A faithful copy of the entries, without any pictures, is what is needed here.

(Stored records)
+ + + + +

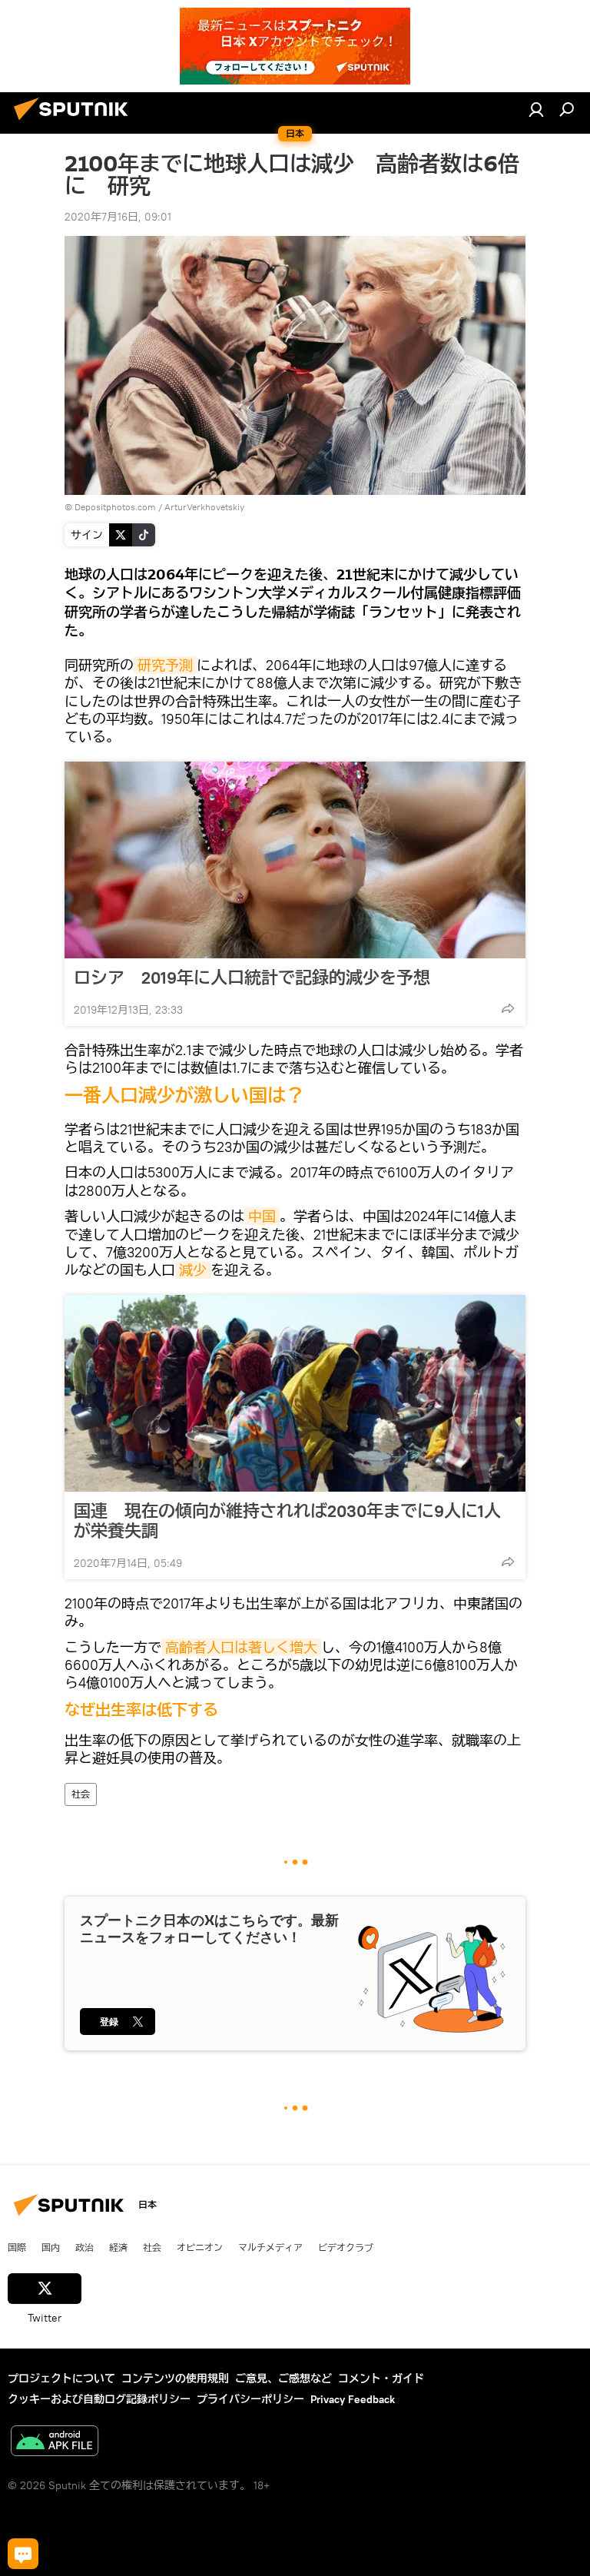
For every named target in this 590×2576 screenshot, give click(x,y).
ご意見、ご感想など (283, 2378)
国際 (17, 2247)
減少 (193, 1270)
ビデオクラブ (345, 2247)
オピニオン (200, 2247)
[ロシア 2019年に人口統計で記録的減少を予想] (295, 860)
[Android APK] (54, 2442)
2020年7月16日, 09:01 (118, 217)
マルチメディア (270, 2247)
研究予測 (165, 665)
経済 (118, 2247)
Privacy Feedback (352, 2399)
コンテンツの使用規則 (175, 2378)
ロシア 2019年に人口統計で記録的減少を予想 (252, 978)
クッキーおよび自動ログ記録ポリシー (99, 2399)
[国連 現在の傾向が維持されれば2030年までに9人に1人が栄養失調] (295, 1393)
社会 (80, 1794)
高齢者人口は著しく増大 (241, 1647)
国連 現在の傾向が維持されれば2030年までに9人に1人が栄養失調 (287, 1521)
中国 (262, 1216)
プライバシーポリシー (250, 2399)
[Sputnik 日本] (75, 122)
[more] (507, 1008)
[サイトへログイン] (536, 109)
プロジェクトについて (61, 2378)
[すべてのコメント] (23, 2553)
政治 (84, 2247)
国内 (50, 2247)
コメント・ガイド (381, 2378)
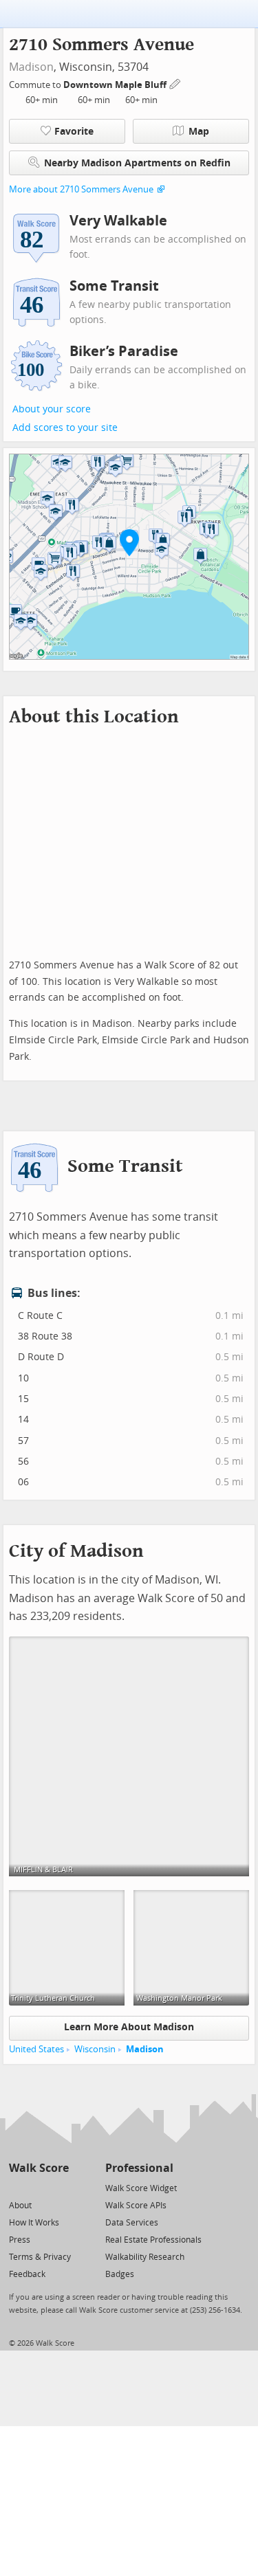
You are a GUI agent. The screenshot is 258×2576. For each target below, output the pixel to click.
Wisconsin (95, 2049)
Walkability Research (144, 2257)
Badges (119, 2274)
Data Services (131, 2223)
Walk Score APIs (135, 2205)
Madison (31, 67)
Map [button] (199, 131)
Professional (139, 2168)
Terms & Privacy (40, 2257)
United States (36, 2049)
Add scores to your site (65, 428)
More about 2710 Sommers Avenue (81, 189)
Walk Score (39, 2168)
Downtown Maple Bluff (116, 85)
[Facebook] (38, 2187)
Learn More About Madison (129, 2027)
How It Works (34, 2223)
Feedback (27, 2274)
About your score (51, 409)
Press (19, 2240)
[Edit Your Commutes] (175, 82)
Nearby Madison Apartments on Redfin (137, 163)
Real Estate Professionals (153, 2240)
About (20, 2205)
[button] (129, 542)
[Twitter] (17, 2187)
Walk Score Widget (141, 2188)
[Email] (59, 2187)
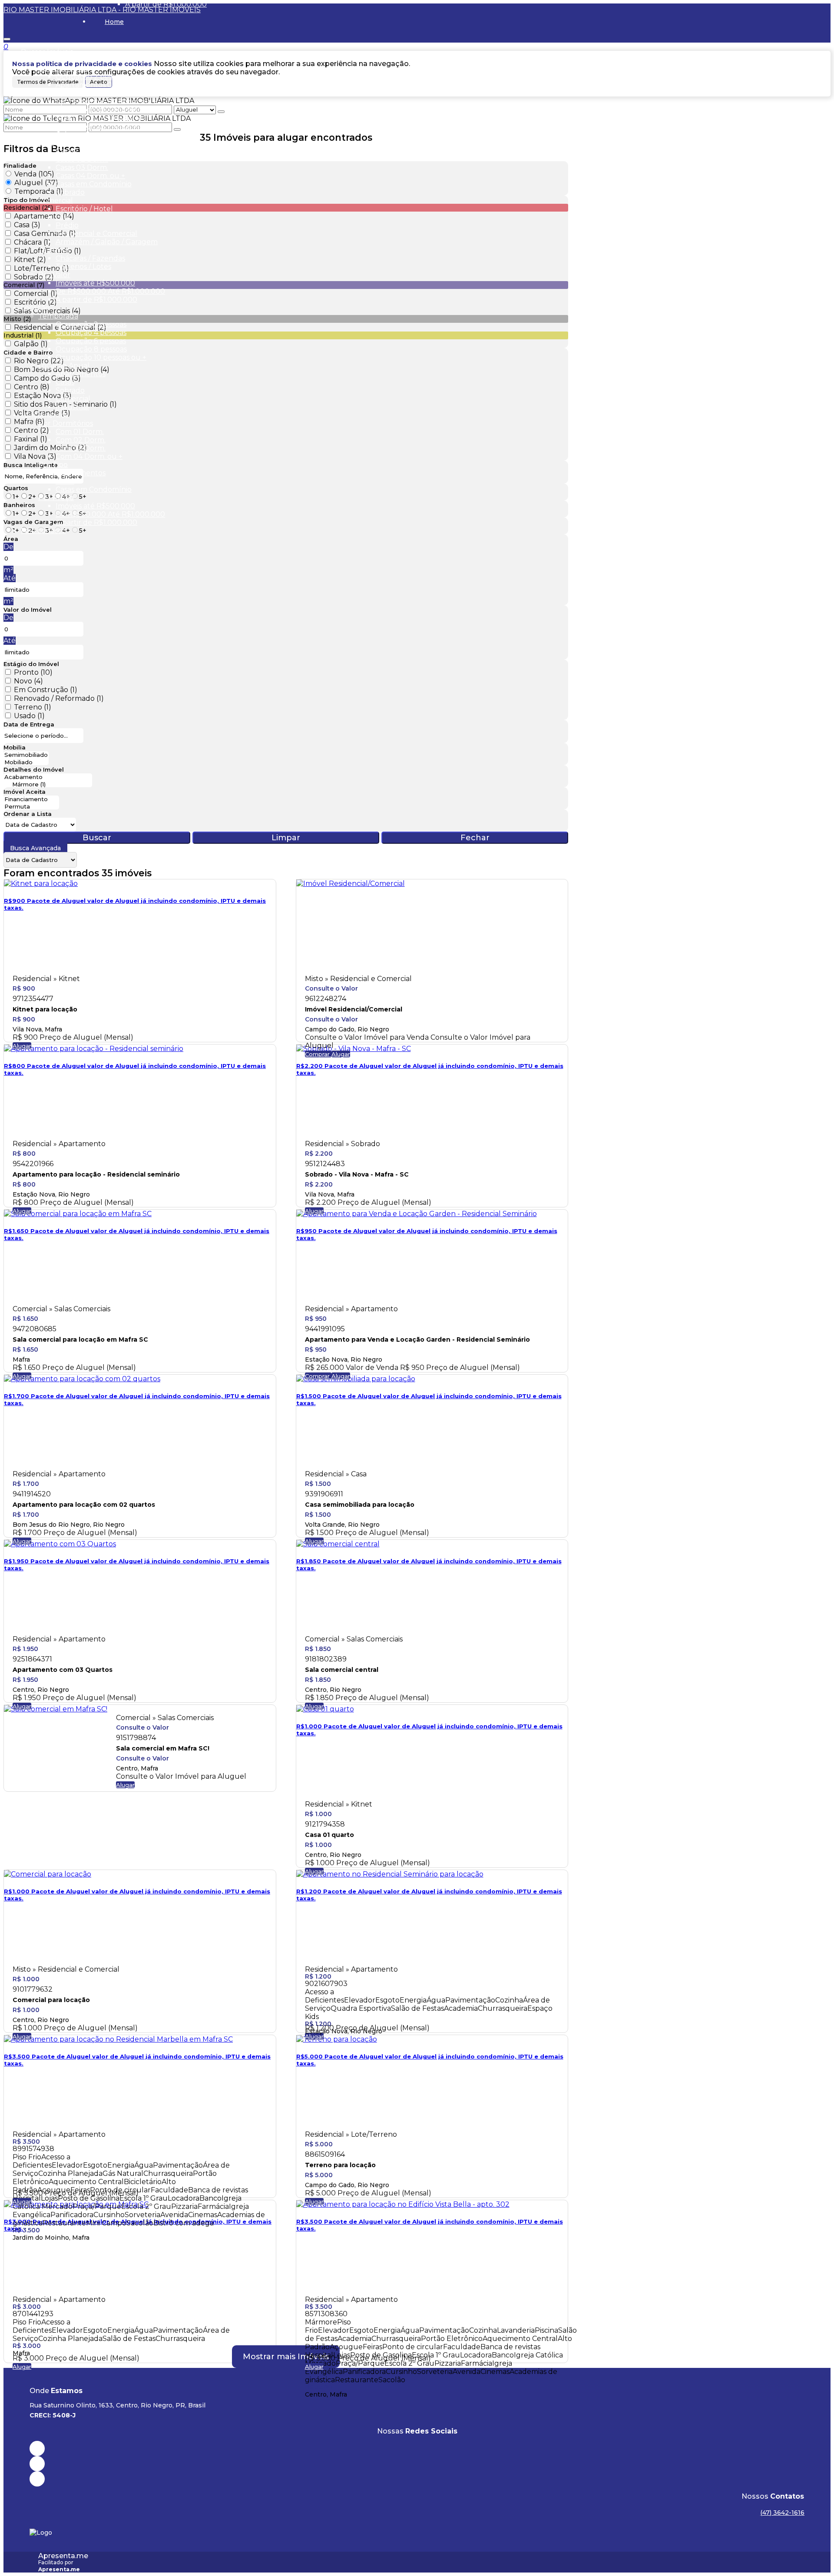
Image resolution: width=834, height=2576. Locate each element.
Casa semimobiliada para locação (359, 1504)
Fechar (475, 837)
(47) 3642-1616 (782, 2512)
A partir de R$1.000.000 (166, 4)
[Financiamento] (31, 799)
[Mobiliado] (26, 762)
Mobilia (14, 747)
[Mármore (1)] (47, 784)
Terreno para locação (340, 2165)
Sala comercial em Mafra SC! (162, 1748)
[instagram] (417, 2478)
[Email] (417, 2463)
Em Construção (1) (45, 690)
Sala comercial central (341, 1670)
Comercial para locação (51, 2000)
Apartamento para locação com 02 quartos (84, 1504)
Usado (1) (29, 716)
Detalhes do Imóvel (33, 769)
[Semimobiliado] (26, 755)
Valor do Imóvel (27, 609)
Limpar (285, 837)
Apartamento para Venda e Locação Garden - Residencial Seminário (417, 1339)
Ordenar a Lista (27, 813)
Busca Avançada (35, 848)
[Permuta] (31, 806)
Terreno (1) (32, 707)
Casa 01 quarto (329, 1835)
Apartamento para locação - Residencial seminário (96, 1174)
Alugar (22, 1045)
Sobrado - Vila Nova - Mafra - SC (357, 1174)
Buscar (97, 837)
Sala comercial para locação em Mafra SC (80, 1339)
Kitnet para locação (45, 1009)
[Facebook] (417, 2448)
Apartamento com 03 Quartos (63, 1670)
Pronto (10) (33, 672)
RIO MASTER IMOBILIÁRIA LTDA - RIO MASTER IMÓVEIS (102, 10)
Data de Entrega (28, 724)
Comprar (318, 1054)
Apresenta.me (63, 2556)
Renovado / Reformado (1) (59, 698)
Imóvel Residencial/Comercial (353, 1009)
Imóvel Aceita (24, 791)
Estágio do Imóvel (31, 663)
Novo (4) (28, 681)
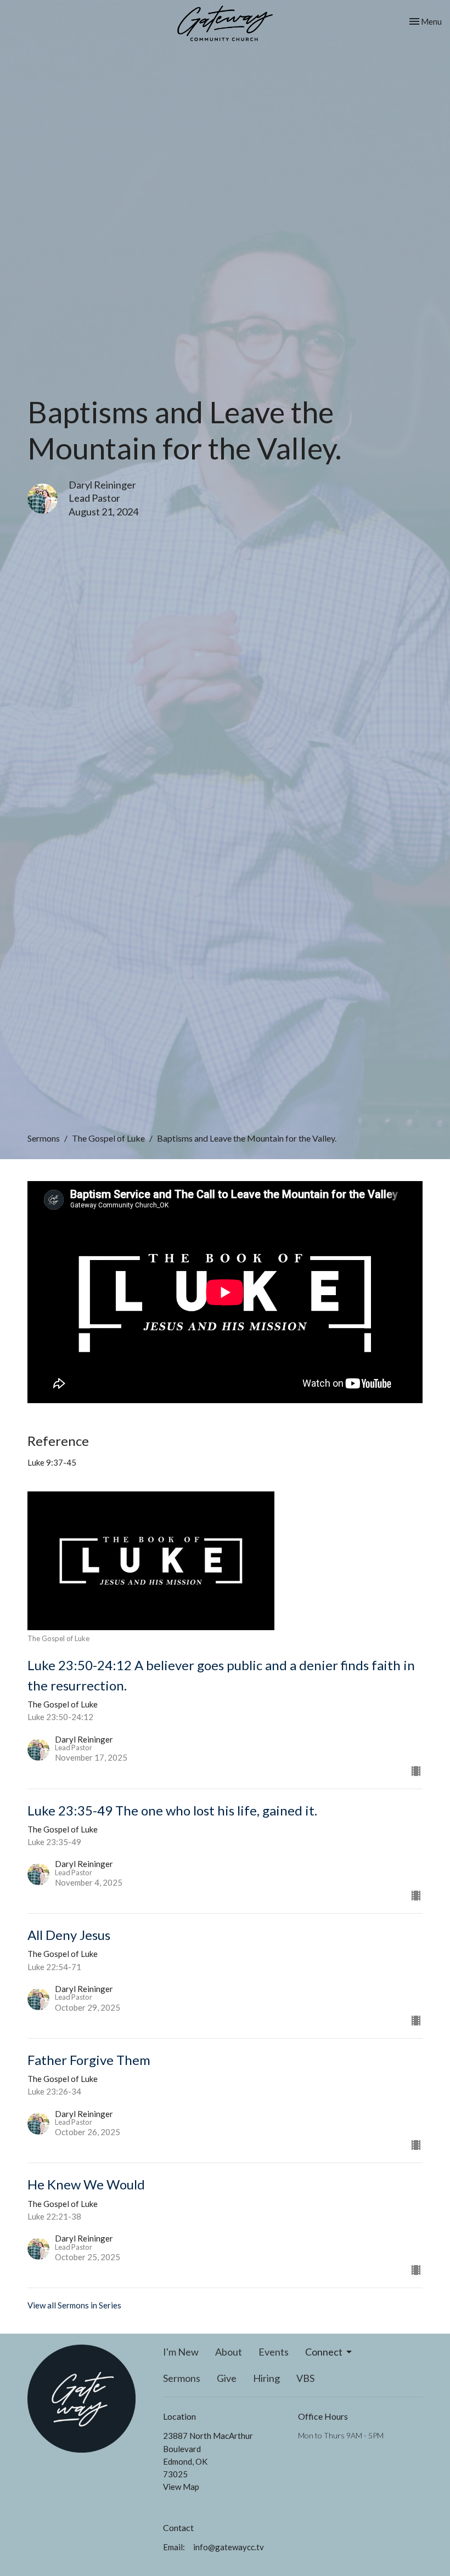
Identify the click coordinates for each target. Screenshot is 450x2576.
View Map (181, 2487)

+ + + + +

ANSWER SECTION:
For every named target in this 590×2576 screenshot, give click(x,y).
ご意見、ご感想など (283, 2378)
国際 (17, 2247)
減少 (193, 1270)
ビデオクラブ (345, 2247)
オピニオン (200, 2247)
[ロシア 2019年に人口統計で記録的減少を予想] (295, 860)
[Android APK] (54, 2442)
2020年7月16日, 09:01 (118, 217)
マルチメディア (270, 2247)
研究予測 (165, 665)
経済 (118, 2247)
Privacy Feedback (352, 2399)
コンテンツの使用規則 (175, 2378)
ロシア 2019年に人口統計で記録的減少を予想 (252, 978)
クッキーおよび自動ログ記録ポリシー (99, 2399)
[国連 現在の傾向が維持されれば2030年までに9人に1人が栄養失調] (295, 1393)
社会 (80, 1794)
高齢者人口は著しく増大 (241, 1647)
国連 現在の傾向が維持されれば2030年までに9人に1人が栄養失調 (287, 1521)
中国 (262, 1216)
プライバシーポリシー (250, 2399)
[Sputnik 日本] (75, 122)
[more] (507, 1008)
[サイトへログイン] (536, 109)
プロジェクトについて (61, 2378)
[すべてのコメント] (23, 2553)
政治 (84, 2247)
国内 (50, 2247)
コメント・ガイド (381, 2378)
You are a GUI agent. The screenshot is 258×2576. For each target below, output the pixel to click.
Wisconsin (95, 2049)
Walkability Research (144, 2257)
Badges (119, 2274)
Data Services (131, 2223)
Walk Score APIs (135, 2205)
Madison (31, 67)
Map [button] (199, 131)
Professional (139, 2168)
Terms & Privacy (40, 2257)
United States (36, 2049)
Add scores to your site (65, 428)
More about 2710 Sommers Avenue (81, 189)
Walk Score (39, 2168)
Downtown Maple Bluff (116, 85)
[Facebook] (38, 2187)
Learn More About Madison (129, 2027)
How It Works (34, 2223)
Feedback (27, 2274)
About your score (51, 409)
Press (19, 2240)
[Edit Your Commutes] (175, 82)
Nearby Madison Apartments on Redfin (137, 163)
Real Estate Professionals (153, 2240)
About (20, 2205)
[button] (129, 542)
[Twitter] (17, 2187)
Walk Score Widget (141, 2188)
[Email] (59, 2187)
Image resolution: width=834, height=2576. Locate each element.
Casa semimobiliada para locação (359, 1504)
Fechar (475, 837)
(47) 3642-1616 (782, 2512)
A partir de R$1.000.000 (166, 4)
[Financiamento] (31, 799)
[Mobiliado] (26, 762)
Mobilia (14, 747)
[Mármore (1)] (47, 784)
Terreno para locação (340, 2165)
Sala comercial em Mafra SC! (162, 1748)
[instagram] (417, 2478)
[Email] (417, 2463)
Em Construção (1) (45, 690)
Sala comercial central (341, 1670)
Comercial para locação (51, 2000)
Apartamento para locação com 02 quartos (84, 1504)
Usado (1) (29, 716)
Detalhes do Imóvel (33, 769)
[Semimobiliado] (26, 755)
Valor do Imóvel (27, 609)
Limpar (285, 837)
Apartamento para Venda e Locação Garden - Residencial Seminário (417, 1339)
Ordenar a Lista (27, 813)
Busca Avançada (35, 848)
[Permuta] (31, 806)
Terreno (1) (32, 707)
Casa 01 quarto (329, 1835)
Apartamento para locação - Residencial seminário (96, 1174)
Alugar (22, 1045)
Sobrado - Vila Nova - Mafra - SC (357, 1174)
Buscar (97, 837)
Sala comercial para locação em Mafra SC (80, 1339)
Kitnet para locação (45, 1009)
[Facebook] (417, 2448)
Apartamento com 03 Quartos (63, 1670)
Pronto (10) (33, 672)
RIO MASTER IMOBILIÁRIA LTDA - RIO MASTER IMÓVEIS (102, 10)
Data de Entrega (28, 724)
Comprar (318, 1054)
Apresenta.me (63, 2556)
Renovado / Reformado (1) (59, 698)
Imóvel Residencial/Comercial (353, 1009)
Imóvel Aceita (24, 791)
Estágio do Imóvel (31, 663)
Novo (4) (28, 681)
Identify the click coordinates for each target. Screenshot is 450x2576.
View Map (181, 2487)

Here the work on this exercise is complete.